Prälat der Hessischen Landeskirche, Kirchenhistoriker, Politiker
* 10.01.1871 Groß-Gerau
† 11./12.09.1944 Darmstadt
Einer alten Groß-Gerauer Bürgersfamilie entstammend besuchte Wilhelm Diehl 1877 die dortige höhere Bürgerschule und ab 1885 das Ludwig-Georgs-Gymnasium in DA. Ab 1890 studierte er ein Semester in Tübingen und dann in Gießen Ev. Theologie und Philosophie. Hier legte er 1893 das erste und 1895 in DA das zweite theologische Examen ab. 1894 wurde er in Gießen zum Lic. [=Dr.] theol. (Theol. Ehrenpromotion: Gießen 1904; juristische Ehrenpromotion: Gießen 1931) und 1895 zum Dr. phil. promoviert. Seit 1927 las er dort Hessische Kirchengeschichte, seit 1932 als „Ordentlicher Honorarprofessor“. Nach seiner Ordination 1895 in der Darmstädter Martinskirche war Diehl dort Pfarrassistent, 1898 Lehrer an der Darmstädter Ludwigs-Oberrealschule (Realschule), 1899 Pfarrer in Hirschhorn, 1907 Pfarrer für den Kaplaneibezirk und 1911 für den Schlossbezirk der Darmstädter Stadtkirche (Schlosskirche). Aus seinem umfangreichen Werk als Historiker und Volkskundler ragt die zwölfbändige „Hassia Sacra“ (ab 1921) heraus, ebenso seine Arbeiten zur hessischen Schulgeschichte (Die Schulordnungen des Großherzogtums Hessen, 3 Bde., Berlin 1903-05, Monumenta Germaniae Paedagogica 17, 18, 33). Von 1913 bis 1923 war Diehl Professor am Predigerseminar in Friedberg. 1923 wurde er Prälat (Kirchenpräsident) der Hessischen Kirche (Hessen-Darmstadt); ein wichtiges kirchenpolitisches Ziel Diehls war die Wiederherstellung der (großhessischen) Kirche Philipps des Großmütigen. Am 08.02.1934 wurde er von den jetzt regierenden Deutschen Christen (Landesbischof Lic. Ernst Ludwig Dietrich) in den Ruhestand versetzt. 1919 bis 1927 war Diehl für die Hessische Volkspartei (DNVP) Mitglied des hessischen Landtags, wo er sich vor allem für die (christliche) Simultanschule einsetzte. Zusammen mit seiner gelähmten Ehefrau Elise verw. Winkelmann geb. Tesch verbrannte Diehl in der Brandnacht 1944. Diehl war ein gelehrter, volksnaher
, seelsorgerlich ausgerichteter, auch über Parteigrenzen hinaus hoch geachteter gemäßigt liberaler Theologe mit starker sozialethischer Komponente; Gemeinde, Volkskirche und weltoffene persönliche Frömmigkeit waren ihm besonders wichtig. Seine Grabstätte befindet sich auf dem Alten Friedhof in DA. Die Prälat-Diehl-Straße in Bessungen erinnert heute an ihn.
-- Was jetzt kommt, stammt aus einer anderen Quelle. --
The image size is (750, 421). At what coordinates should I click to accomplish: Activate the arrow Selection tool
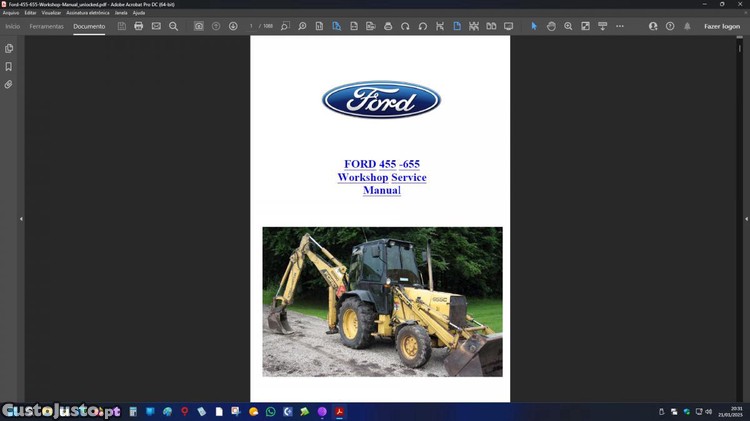[534, 26]
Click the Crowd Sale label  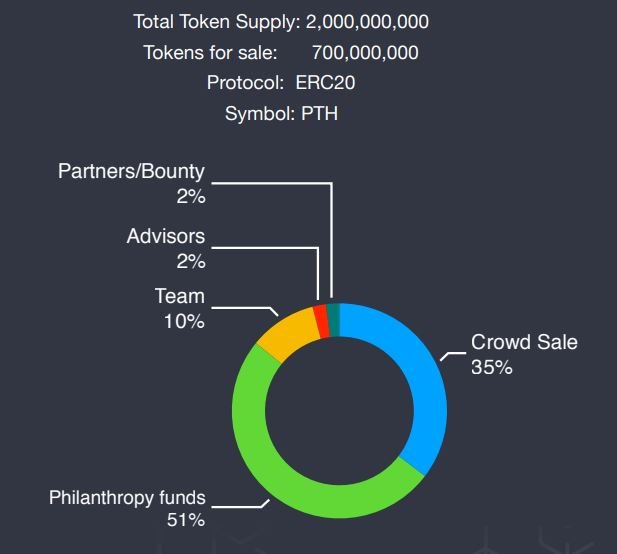(x=524, y=342)
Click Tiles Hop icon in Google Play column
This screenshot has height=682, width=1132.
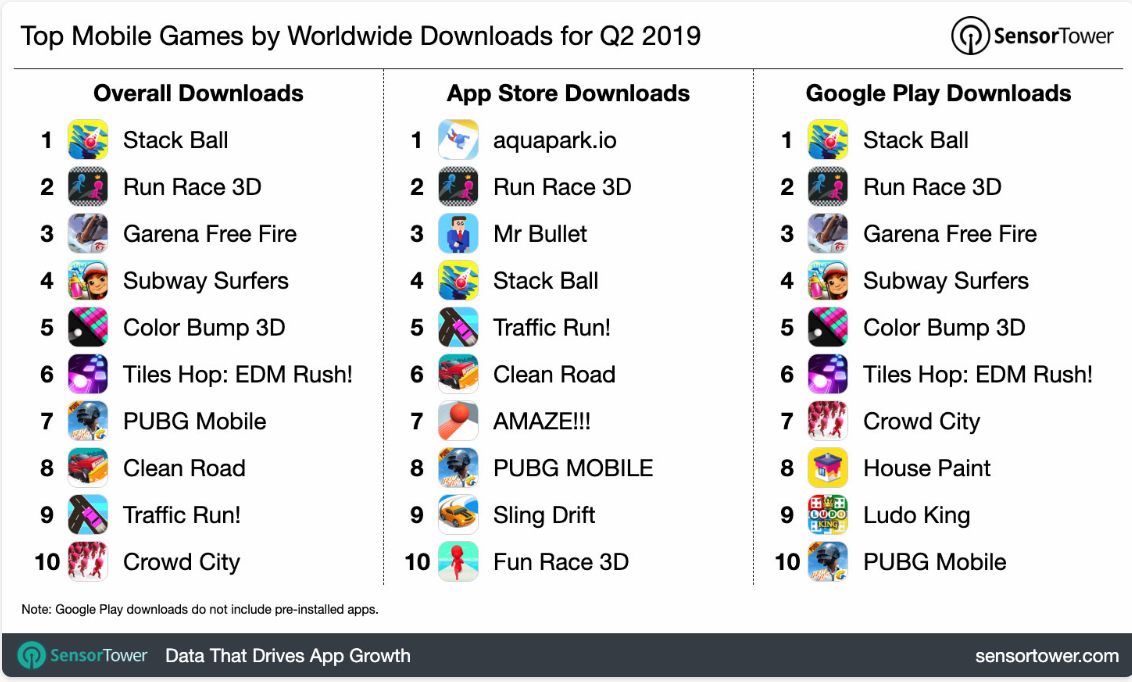click(x=827, y=374)
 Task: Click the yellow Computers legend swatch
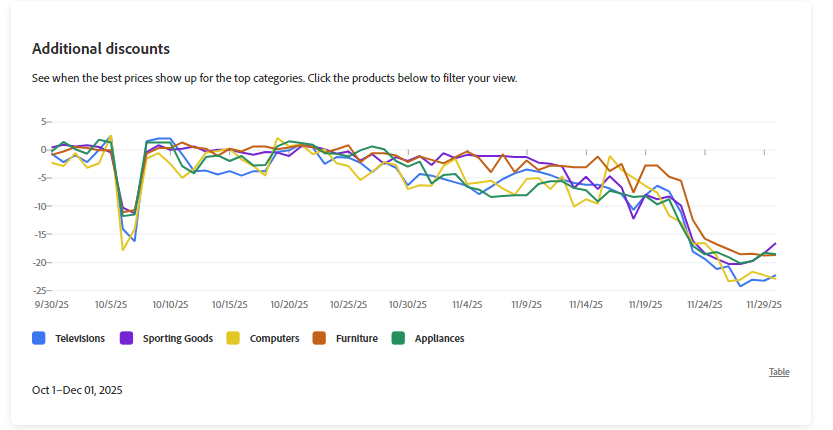pos(233,338)
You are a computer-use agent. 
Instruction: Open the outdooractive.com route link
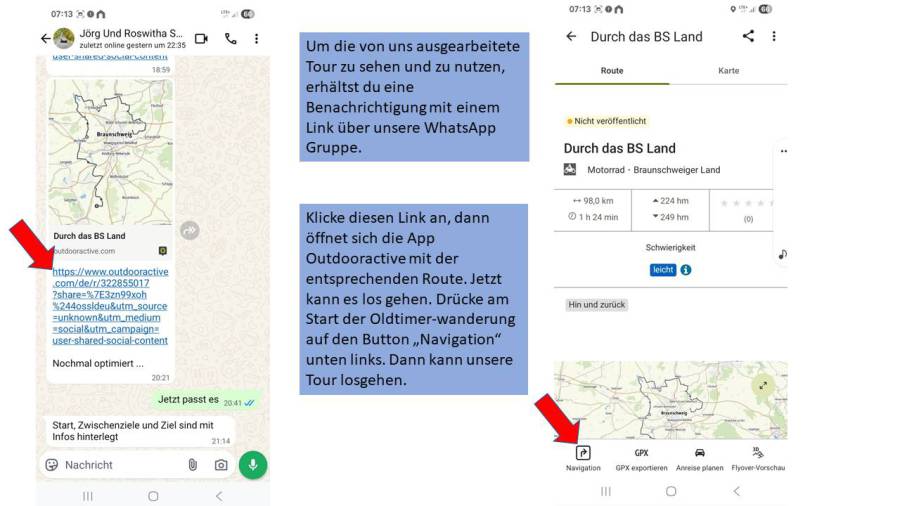point(110,306)
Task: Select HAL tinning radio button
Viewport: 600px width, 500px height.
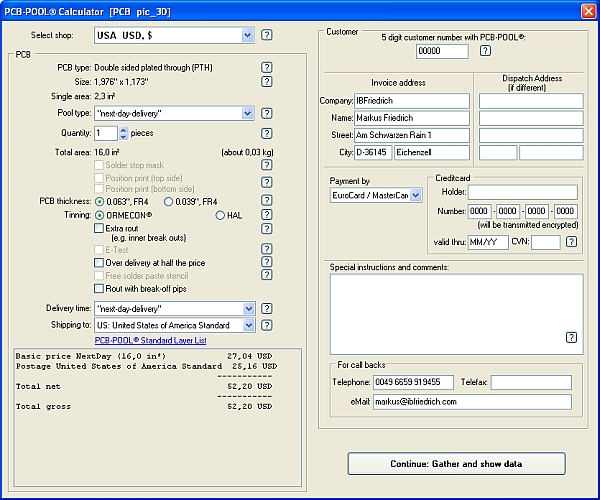Action: [220, 215]
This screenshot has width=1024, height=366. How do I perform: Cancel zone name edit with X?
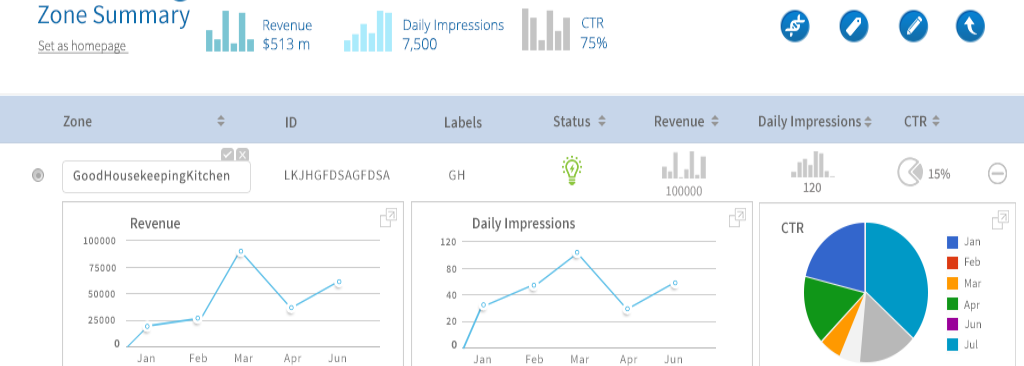click(242, 154)

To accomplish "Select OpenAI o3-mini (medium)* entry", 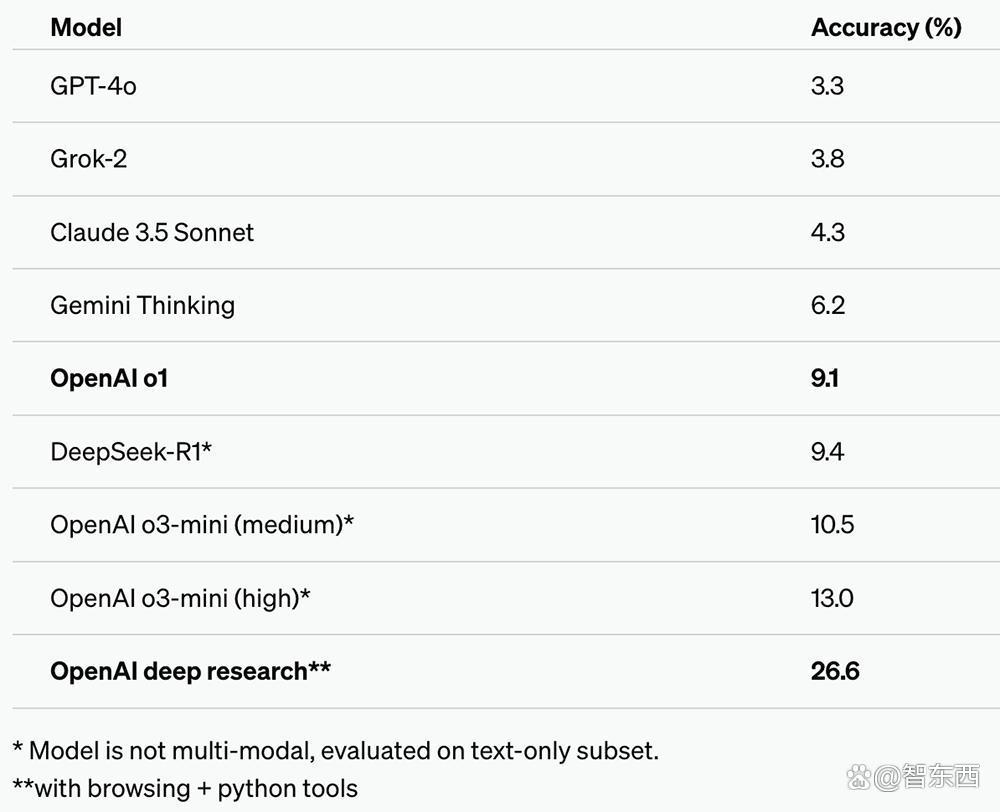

Lit.: Gerstenmaier, Ernst: Wilhelm Diehl als Pfarrer, Synodaler, Professor und Prälat. In: JHKGV 22, 1971, S. 1-84; 23, 1972, S. 81-196; 24, 1973, S. 85-254; Dienst, Karl: Wilhelm Diehl. Kirchenmann – Gelehrter – Politiker. In: Ebernburg-Hefte 29, 1995, S. 173-193; Ders.: Politik und Religionskultur in Hessen und Nassau zwischen ‚Staatsumbruch’ (1918) und ‚nationaler Revolution’ (1933), Frankfurt/Main 2010; Lück, Wolfgang: Wilhelm Diehl – Einer der Gründungsväter der Evangelischen Kirche in Hessen und Nassau, Darmstadt 2013; Darmstädter Ehrengräber, Darmstadt 2016 (Darmstädter Schriften 105), S. 39-42.